Enviada em 20/08/2020
O filósofo Arthur Schopenhauer, em um de seus conceitos, afirma que os males da vida são oriundos da incapacidade humana de compreender a Vontade, forçando-o a se contentar com o prazer momentâneo. Tal pensamento se reflete no Brasil nos grandes números de usuários de droga, que por negligência de seus governantes, terminam internados precariamente para tratar seus vícios, independentemente de sua preferência. À luz disso, é válido ressaltar a necessidade do debate acerca da internação involuntária de dependentes químicos no Brasil.
Em primeiro lugar, é necessário compreender que a internação involuntária é utilizada pelos governantes como forma de lidar indiretamente com o problema do tráfico de drogas e criminalidade elevada. De acordo com a pesquisa da revista “Veja”, cerca de 50% dos dependentes químicos já cometeram crimes de furto e/ou tráfico em pequenas quantidades da substância, números muitas vezes normal do que esperado (estatisticamente) de um cidadão não dependente. Nesse sentido, pode-se considerar que é benéfico aos governantes a prisão desses indivíduos, dado que reduz-se o gasto com perícia e investigação inteligente por parte das organizações de combate à atividades criminosas.

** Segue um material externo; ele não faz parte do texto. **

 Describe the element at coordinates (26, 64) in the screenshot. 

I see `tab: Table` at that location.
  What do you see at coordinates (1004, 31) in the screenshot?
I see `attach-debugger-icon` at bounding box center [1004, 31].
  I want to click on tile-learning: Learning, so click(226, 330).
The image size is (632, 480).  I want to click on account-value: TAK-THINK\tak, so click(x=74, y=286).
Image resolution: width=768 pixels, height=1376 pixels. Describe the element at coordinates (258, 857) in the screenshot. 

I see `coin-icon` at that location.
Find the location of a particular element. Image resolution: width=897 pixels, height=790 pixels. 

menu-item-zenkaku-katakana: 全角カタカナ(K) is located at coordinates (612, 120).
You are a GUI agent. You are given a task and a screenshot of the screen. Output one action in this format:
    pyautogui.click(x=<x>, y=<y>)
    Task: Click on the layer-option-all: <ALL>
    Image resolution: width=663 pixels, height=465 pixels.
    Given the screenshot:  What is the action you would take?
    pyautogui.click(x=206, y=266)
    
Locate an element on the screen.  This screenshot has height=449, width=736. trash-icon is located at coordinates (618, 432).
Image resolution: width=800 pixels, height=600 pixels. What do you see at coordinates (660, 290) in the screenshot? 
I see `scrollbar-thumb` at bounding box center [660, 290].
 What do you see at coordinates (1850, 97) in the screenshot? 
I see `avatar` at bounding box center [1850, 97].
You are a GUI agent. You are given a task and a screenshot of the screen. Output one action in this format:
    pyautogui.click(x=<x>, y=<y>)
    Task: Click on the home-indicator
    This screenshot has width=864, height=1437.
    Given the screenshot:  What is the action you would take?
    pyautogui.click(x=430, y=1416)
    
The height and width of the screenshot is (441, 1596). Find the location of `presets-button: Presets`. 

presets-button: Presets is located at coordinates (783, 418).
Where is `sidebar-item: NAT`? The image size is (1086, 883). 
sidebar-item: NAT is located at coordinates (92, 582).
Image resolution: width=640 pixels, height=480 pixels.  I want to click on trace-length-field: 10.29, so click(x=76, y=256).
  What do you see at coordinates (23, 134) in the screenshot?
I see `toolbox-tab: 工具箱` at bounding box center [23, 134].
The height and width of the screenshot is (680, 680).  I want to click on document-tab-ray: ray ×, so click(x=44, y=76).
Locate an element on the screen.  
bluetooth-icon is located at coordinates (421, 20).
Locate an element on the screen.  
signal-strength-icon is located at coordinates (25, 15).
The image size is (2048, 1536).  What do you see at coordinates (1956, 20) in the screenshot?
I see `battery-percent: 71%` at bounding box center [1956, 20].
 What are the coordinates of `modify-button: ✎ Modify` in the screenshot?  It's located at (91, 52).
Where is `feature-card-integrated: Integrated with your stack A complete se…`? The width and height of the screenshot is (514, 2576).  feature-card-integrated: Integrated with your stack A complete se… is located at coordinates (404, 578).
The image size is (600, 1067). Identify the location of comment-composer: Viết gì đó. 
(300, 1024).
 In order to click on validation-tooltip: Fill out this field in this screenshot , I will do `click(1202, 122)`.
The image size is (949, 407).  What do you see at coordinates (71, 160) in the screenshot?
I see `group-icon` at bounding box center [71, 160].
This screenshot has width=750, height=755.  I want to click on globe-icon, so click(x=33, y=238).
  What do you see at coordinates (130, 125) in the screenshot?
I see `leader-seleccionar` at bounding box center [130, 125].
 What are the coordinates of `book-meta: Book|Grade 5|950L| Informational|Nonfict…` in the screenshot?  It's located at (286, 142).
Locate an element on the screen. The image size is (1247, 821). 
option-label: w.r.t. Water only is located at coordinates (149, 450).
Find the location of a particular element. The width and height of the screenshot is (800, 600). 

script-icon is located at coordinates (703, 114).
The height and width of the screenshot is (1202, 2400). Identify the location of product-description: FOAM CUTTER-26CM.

Ademais, observa-se no Brasil o alto número de reincidência no uso de químicos narcóticos devido à internação involuntária do indivíduo. Conforme a análise do psicoanalista Sigmund Freud, é muito mais fácil convencer alguém de algo se esse alguém já está inclinado a ser convencido, o que releva a necessidade de respeitar a vontade do usuário de droga para, aos poucos, viabilizar seu tratamento. Esse é o exemplo da Noruega, país que lida com o problema convidando os dependentes químicos a reuniões e palestras de auto ajuda, que promove consultas psicológicas gratuitas, para então promover a vontade individual de ser tratada a dependência.
Portanto, é mister do Estado, como garantidor do direito e do bem-estar social, tomar providências para amenizar o problema. Como resolução à problemática, urge que o Ministério da Cidadania criar, por meio de verbas da União, programas inspirados nas reuniões e palestras Norueguesas, que o indivíduo deve ser convencido à buscar o tratamento, incentivado pelos profissionais do projeto. Também é dever do Ministério da Defesa criar, por meio de fundos inativos governamenais, organizações de combate ao tráfico e crime organizado, utilizando de tecnologias da revolução 4.0 para o combate efetivo do fornecimento da droga ilícita para o indivíduo vulnerável. Somente assim, será possível combater as raízes da internação involuntária no Brasil, garantindo então o verdadeiro Estado de bem estar social.